[[ RECORDS TO PROCESS, beginning ]]

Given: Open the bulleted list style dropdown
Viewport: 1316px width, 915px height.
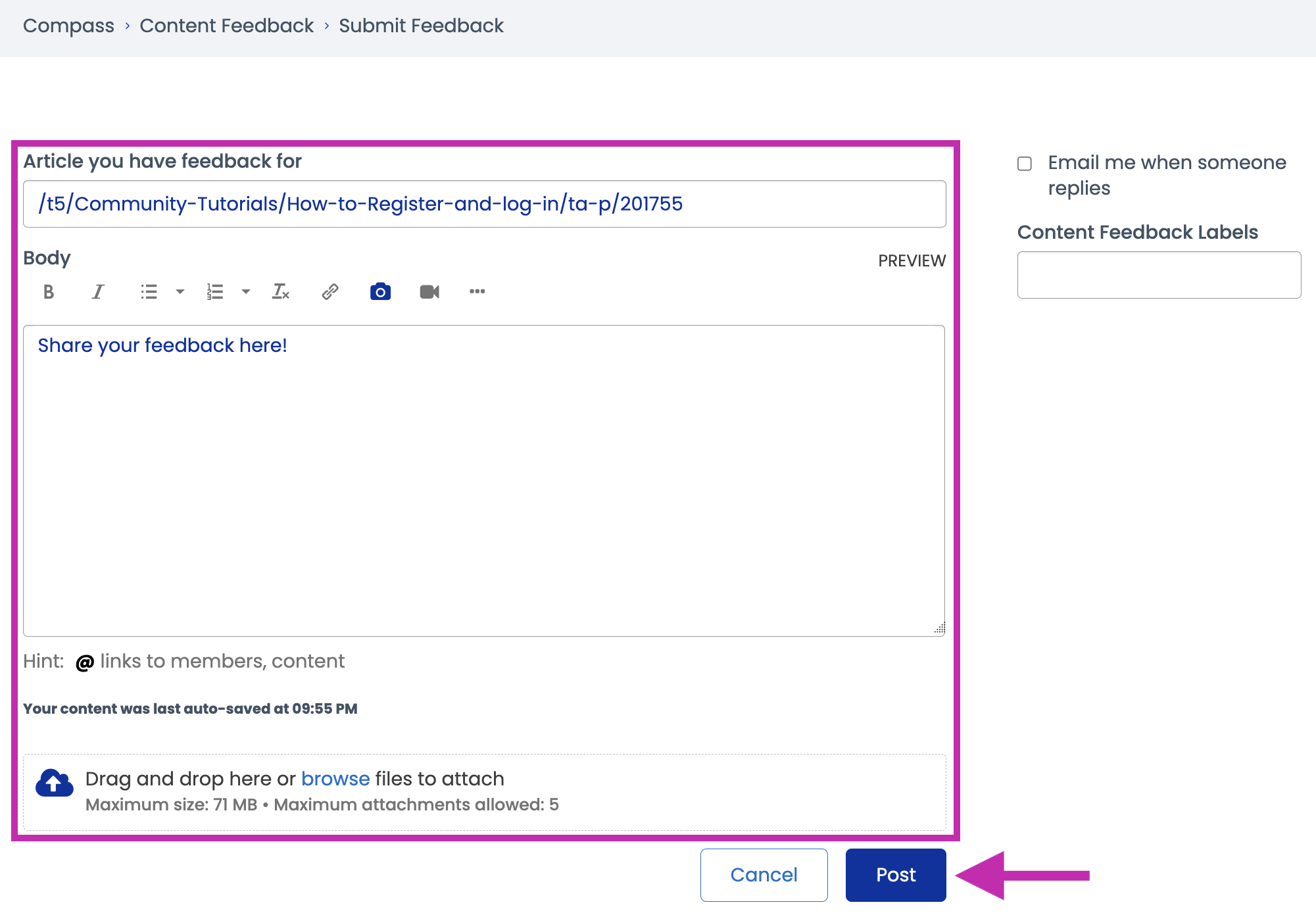Looking at the screenshot, I should (180, 291).
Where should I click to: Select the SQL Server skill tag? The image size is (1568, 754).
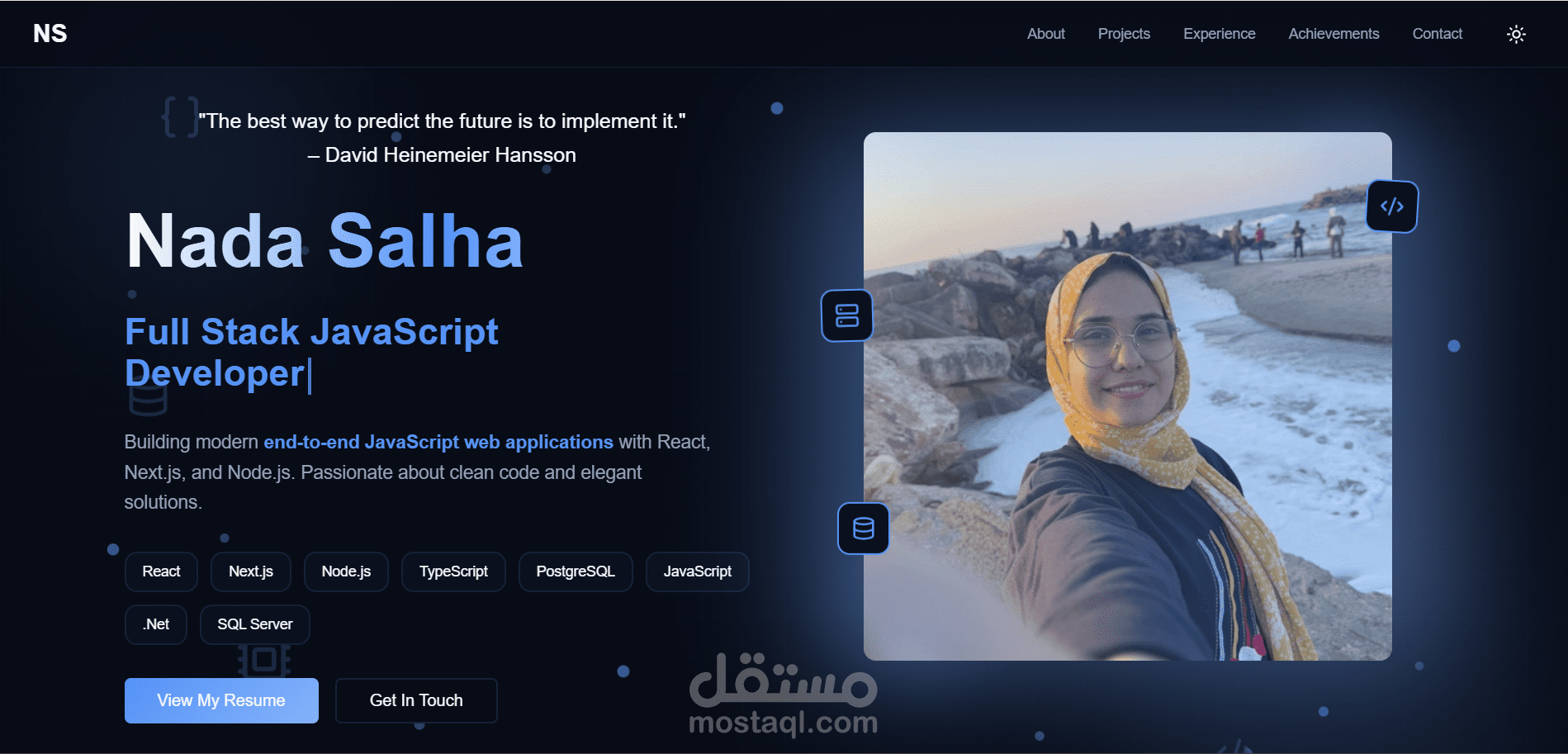point(254,624)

[[ RECORDS TO PROCESS, end ]]

• [AIM OF THE EXERCISE]
Produce a verbatim transcription of every line in the listing, images omitted.

• [EXPECTED ANSWER]
Given: Open the bulleted list style dropdown
Viewport: 1316px width, 915px height.
Looking at the screenshot, I should (180, 291).
Where should I click to: Select the SQL Server skill tag? The image size is (1568, 754).
point(254,624)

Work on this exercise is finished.